Once you are done be sure to commit your changes again (to save them to the repository) and to push them to GitHub (so that I can see the work you have done).

It's best if you Commit early, commit often - that way you can go back if you have made a mistake and I can see all the work you have done. It doesn't matter if your early commits contain mistakes.

Once you are done be sure to commit your changes (that will save them to the repository) and to push them to GitHub (so that I can see the work you have done).

Task Explanation

Below is today's task. We will be working with a range of skills you have learned in recent weeks.

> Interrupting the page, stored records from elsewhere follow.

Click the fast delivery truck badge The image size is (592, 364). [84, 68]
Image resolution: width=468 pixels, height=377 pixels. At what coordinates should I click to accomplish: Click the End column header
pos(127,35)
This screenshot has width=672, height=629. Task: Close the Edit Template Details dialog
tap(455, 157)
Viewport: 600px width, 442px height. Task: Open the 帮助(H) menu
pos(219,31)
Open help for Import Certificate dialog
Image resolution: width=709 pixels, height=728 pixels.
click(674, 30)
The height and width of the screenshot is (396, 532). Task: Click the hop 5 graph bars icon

For this task, you need to provide the 'answers' in the r_code.R file you will find in this repository, not in the Markdown file you are currently reading.

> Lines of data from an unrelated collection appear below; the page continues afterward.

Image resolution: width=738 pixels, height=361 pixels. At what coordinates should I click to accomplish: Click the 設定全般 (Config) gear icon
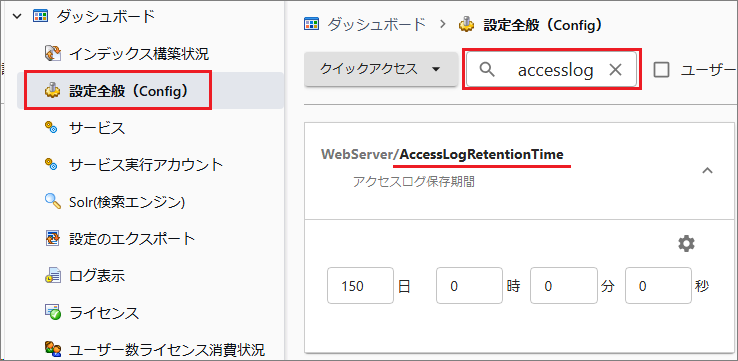(53, 90)
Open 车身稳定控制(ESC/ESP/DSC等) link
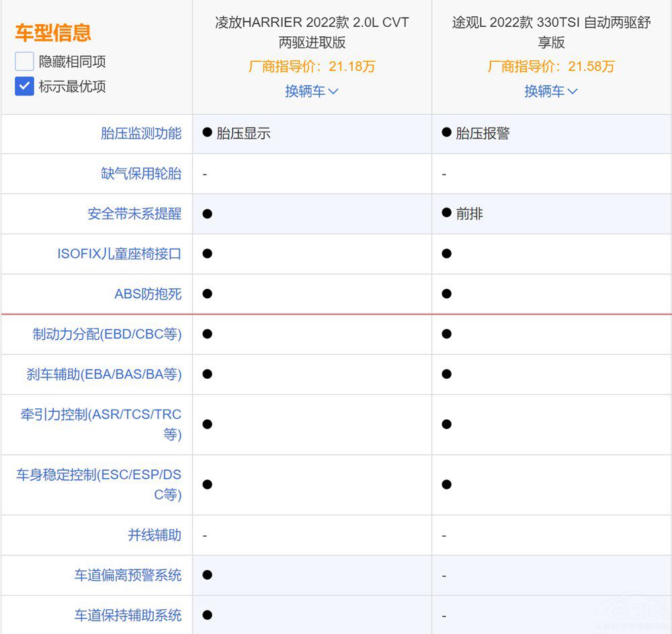The height and width of the screenshot is (634, 672). coord(99,485)
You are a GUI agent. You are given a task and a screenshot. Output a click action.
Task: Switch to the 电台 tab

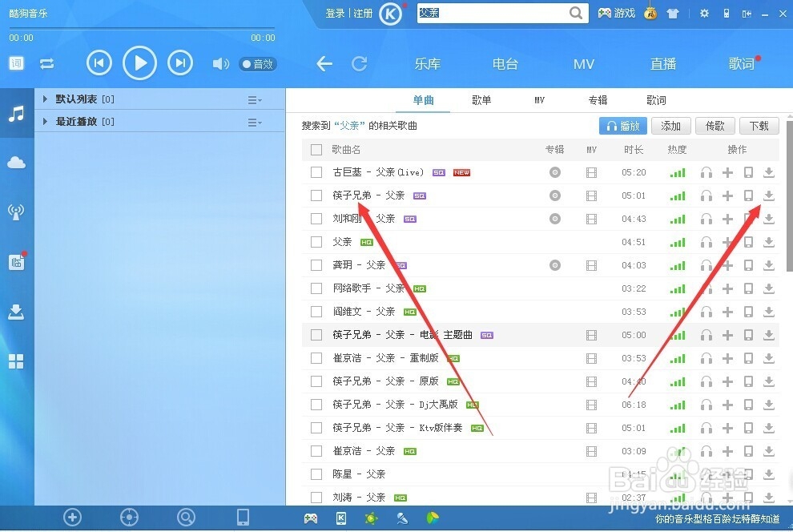point(505,64)
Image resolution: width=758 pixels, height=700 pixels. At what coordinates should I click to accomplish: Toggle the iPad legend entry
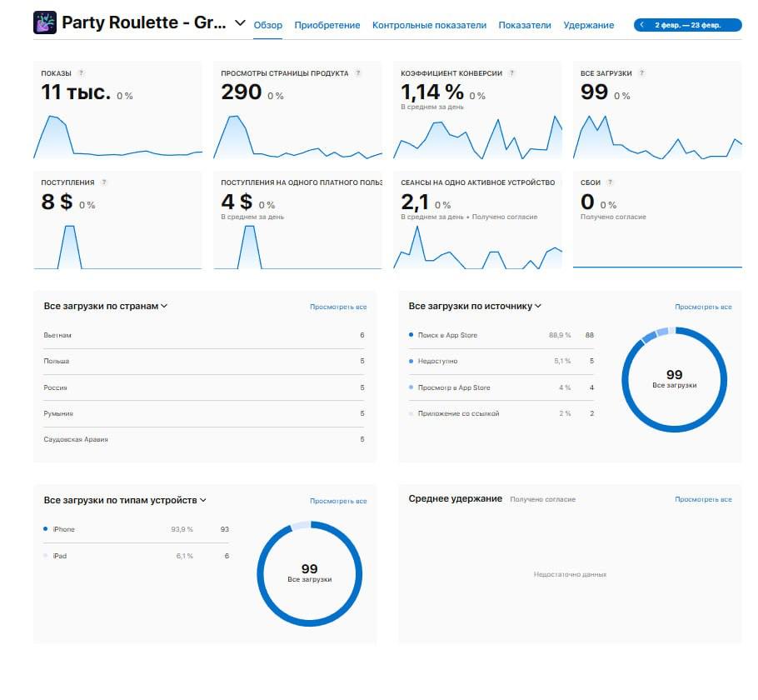coord(65,555)
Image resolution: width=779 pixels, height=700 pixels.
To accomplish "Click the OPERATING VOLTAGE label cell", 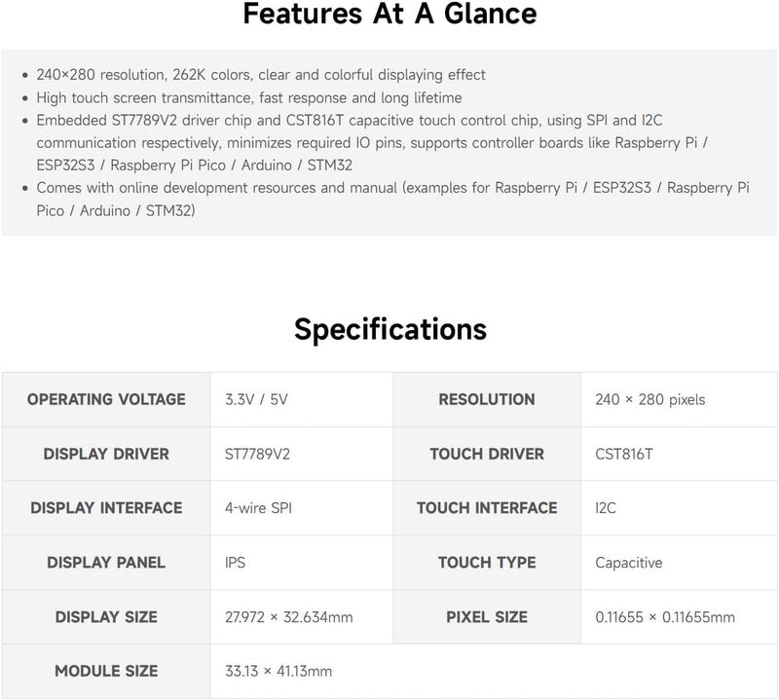I will [106, 399].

Task Explanation and Overview

Before you start working on the actual R code please clean the spreadsheet called heightdata.xlsx that came with this repository.

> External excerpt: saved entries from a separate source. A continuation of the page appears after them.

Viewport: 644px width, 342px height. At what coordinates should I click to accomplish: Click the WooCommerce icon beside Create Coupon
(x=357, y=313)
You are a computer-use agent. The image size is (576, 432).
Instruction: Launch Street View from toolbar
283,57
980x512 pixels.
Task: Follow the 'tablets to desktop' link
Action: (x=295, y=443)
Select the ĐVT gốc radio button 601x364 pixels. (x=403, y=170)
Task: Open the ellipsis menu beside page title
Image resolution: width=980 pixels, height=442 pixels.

Your further tasks can be found in the R script file r_code.R that is part of this repository. You have to work on these tasks by yourself. Do not work with others.

Please work on these tasks in RStudio - not on the GitHub website. If you work in RStudio you can make sure your code works as it should. If you don't work in RStudio, but edit the file on the GitHub web interface you will have to copy and paste the code into R for testing - an unnecessary step that can introduce mistakes.

Pay attention to the autocomplete options RStudio is offering you and use them to explore how R commands work. Also, remember how useful the cursor keys and the Tab key can be. Pressing F1 will bring up the documentation for the selected command in the Help tab.

Please don't forget to commit and to push your commit.

Commit early, commit often - that way you can go back if you have made a mistake and I can see all the work you have done. There's no problem if you commit and there's a mistake in your file or if you haven't done all tasks yet.

Once you are done be sure to commit your changes (that will save them to the repository) and to push them to GitHub (so that I can see the work you have done).

Your Tasks

For task 1 you are asked to clean the spreadsheet called heightdata.xlsx. You can do this in Microsoft Excel or in other software than can read the xlsx file format, e.g. LibreOffice or Apache OpenOffice.

The other tasks can be found in the R script file r_code.R and should ideally be done in RStudio.

Task 1

Clean the spreadsheet called heightdata.xlsx that came with this repository. Leave the original spreadsheet untouched and save the cleaned spreadsheet under the name heightdata_cleaned.xlsx.

Task 2

Set the correct Working Directory.

Hint: I showed you how to do this in previous weeks. It can be done with a command or through the GUI (Graphical User Interface).

Task 3

Load the packages you need.

Task 4

Import the cleaned spreadsheet.

Task 5

Produce a histogram based on the height column.